This is the mail archive of the
gcc@gcc.gnu.org
mailing list for the GCC project.
RE: Using particular register class (like floating point registers) as spill register class
- From: "Ian Bolton" <ian dot bolton at arm dot com>
- To: "'Andrew Haley'" <aph at redhat dot com>, "Kugan" <kugan dot vivekanandarajah at linaro dot org>, <pinskia at gmail dot com>
- Cc: <gcc at gcc dot gnu dot org>, "Vladimir Makarov" <vmakarov at redhat dot com>
- Date: Fri, 16 May 2014 17:20:21 +0100
- Subject: RE: Using particular register class (like floating point registers) as spill register class
- Authentication-results: sourceware.org; auth=none
- References: <5375E730 dot 20309 at linaro dot org> <CE1A054F-0FBD-4368-82E3-9BCE35509078 at gmail dot com> <5375F0E8 dot 70109 at linaro dot org> <53760B2E dot 1000802 at redhat dot com>
> On 05/16/2014 12:05 PM, Kugan wrote:
> >
> >
> > On 16/05/14 20:40, pinskia@gmail.com wrote:
> >>
> >>
> >>> On May 16, 2014, at 3:23 AM, Kugan
> <kugan.vivekanandarajah@linaro.org> wrote:
> >>>
> >>> I would like to know if there is anyway we can use registers from
> >>> particular register class just as spill registers (in places where
> >>> register allocator would normally spill to stack and nothing more),
> when
> >>> it can be useful.
> >>>
> >>> In AArch64, in some cases, compiling with -mgeneral-regs-only
> produces
> >>> better performance compared not using it.
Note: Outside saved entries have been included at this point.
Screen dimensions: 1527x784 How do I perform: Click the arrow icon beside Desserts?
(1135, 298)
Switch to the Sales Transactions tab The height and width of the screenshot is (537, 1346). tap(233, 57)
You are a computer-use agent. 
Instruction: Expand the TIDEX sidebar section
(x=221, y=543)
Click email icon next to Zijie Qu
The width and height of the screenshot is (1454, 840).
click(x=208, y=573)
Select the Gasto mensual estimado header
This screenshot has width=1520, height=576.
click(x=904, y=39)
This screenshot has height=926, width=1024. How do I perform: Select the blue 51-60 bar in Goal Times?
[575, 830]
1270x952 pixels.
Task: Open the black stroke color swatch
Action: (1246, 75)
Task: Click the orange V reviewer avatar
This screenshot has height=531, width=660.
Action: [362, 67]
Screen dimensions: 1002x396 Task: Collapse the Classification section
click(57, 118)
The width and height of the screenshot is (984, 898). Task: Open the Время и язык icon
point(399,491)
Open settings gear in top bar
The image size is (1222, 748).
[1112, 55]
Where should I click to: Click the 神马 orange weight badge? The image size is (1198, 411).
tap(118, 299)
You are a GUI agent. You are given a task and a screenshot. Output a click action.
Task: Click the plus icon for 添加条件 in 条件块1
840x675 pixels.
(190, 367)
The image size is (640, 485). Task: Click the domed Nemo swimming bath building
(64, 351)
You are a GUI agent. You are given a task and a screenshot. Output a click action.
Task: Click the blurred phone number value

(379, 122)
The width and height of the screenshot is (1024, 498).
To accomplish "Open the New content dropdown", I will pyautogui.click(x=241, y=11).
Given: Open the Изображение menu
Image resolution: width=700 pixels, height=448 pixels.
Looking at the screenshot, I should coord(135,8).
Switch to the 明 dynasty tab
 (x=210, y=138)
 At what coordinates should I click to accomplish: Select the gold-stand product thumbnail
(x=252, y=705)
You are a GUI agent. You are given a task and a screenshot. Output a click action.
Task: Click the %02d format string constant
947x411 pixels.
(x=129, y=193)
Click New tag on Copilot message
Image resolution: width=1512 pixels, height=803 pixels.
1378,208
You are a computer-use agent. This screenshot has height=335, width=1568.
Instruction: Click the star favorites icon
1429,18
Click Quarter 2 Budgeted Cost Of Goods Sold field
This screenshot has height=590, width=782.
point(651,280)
The difference here is
> that
> >>> when -mgeneral-regs-only is not used, floating point register are
> also
> >>> used in register allocation. Then IRA/LRA has to move them to core
> >>> registers before performing operations as shown below.
> >>
> >> Can you show the code with fp register disabled? Does it use the
> stack to spill? Normally this is due to register to register class
> costs compared to register to memory move cost. Also I think it
> depends on the processor rather the target. For thunder, using the fp
> registers might actually be better than using the stack depending if
> the stack was in L1.
> > Not all the LDR/STR combination match to fmov. In the testcase I
> have,
> >
> > aarch64-none-linux-gnu-gcc sha_dgst.c -O2 -S -mgeneral-regs-only
> > grep -c "ldr" sha_dgst.s
> > 50
> > grep -c "str" sha_dgst.s
> > 42
> > grep -c "fmov" sha_dgst.s
> > 0
> >
> > aarch64-none-linux-gnu-gcc sha_dgst.c -O2 -S
> > grep -c "ldr" sha_dgst.s
> > 42
> > grep -c "str" sha_dgst.s
> > 31
> > grep -c "fmov" sha_dgst.s
> > 105
> >
> > I am not saying that we shouldn't use floating point register here.
> But
> > from the above, it seems like register allocator is using it as more
> > like core register (even though the cost mode has higher cost) and
> then
> > moving the values to core registers before operations. if that is the
> > case, my question is, how do we just make this as spill register
> class
> > so that we will replace ldr/str with equal number of fmov when it is
> > possible.
>
> I'm also seeing stuff like this:
>
> => 0x7fb72a0928 <ClassFileParser::parse_constant_pool_entries(int,
> Thread*)+2500>:
> add x21, x4, x21, lsl #3
> => 0x7fb72a092c <ClassFileParser::parse_constant_pool_entries(int,
> Thread*)+2504>:
> fmov w2, s8
> => 0x7fb72a0930 <ClassFileParser::parse_constant_pool_entries(int,
> Thread*)+2508>:
> str w2, [x21,#88]
>
> I guess GCC doesn't know how to store an SImode value in an FP register
> into
> memory? This is 4.8.1.
>
Please can you try that on trunk and report back.
Thanks,
Ian